イヴァンはシャーノン家の力を恐れているようだが、シルビアをぞんざいに扱ったからといって、あの父は動かない。むしろ、いくらでも都合のいいように使ってくれとでも思っていそうだ。
 しかし、シルビアがイヴァンに刃向かい、王室との関係が悪くなれば、父が黙っていないだろう。父にとって、自分はその程度の存在なのだ。

 イヴァンが何か言いたげな様子でこちらを見ていたが、どこからともなく現れたイヴァンの執事によって遮られた。

「殿下、会議の時間です」

「今はシルビアと大事な話をしているんだ。会議は遅らせろ」

 イヴァンがそう言い切ると、シルビア思い切り眉を顰めた。
 こんな話より、公務の方が大事に決まっている。
 
「殿下、私のことは気にせずに、どうぞ公務を優先してくださいませ」

「だが……」

「それが私の唯一の望みです」

「本当のことを言え。俺に遠慮などする必要はない。それに……」

「殿下」

「……わかった。だが、後からちゃんと話そう。俺たちには対話が必要だ」

 シルビアの強い語気に、イヴァンは納得のいかない表情を見せながらも、それ以上何も言うことなく去っていった。

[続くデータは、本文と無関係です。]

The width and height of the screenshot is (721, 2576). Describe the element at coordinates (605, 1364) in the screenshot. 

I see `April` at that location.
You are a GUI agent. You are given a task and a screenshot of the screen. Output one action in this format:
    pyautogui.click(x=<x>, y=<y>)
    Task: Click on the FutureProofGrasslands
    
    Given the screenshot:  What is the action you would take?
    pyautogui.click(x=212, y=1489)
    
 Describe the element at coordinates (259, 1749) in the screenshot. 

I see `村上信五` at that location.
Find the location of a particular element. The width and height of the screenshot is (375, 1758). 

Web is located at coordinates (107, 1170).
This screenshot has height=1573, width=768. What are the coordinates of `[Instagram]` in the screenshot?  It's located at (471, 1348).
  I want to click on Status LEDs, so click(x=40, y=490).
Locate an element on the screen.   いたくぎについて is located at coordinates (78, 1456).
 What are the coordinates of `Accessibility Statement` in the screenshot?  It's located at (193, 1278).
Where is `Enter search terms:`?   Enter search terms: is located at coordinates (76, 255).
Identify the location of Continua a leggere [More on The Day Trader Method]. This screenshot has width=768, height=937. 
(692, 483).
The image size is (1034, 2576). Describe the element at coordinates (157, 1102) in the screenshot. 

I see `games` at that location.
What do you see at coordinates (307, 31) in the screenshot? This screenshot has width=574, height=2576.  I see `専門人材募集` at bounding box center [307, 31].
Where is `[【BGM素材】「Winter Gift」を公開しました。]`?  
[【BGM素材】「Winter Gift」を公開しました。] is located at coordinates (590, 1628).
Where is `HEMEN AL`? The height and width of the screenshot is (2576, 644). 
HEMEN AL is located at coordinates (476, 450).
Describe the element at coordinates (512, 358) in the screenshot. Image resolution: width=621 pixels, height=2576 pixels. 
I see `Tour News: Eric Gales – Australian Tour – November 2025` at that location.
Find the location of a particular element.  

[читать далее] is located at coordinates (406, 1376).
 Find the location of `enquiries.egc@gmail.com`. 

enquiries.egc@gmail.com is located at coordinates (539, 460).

(殿下も大変ね。嫌いな相手の機嫌をとらないといけないだなんて……)

 イヴァンの後ろ姿を呆然と見ていると、シルビアの足元にはニャーニャーと子猫が擦り寄っていた。
 さっき、シルビアに対して牙を向いていた子猫だ。危険な相手じゃないとわかれば、すぐに心を許し、甘えてくるのがこの種類の猫の特徴らしい。

「やっとわかった?私は悪魔の中でも、とびっきり優しい悪魔なのよ。恐れることはないわ」

 そう言い聞かせるように頭を撫でると、子猫は気持ちよさそうにゴロゴロと喉を鳴らした。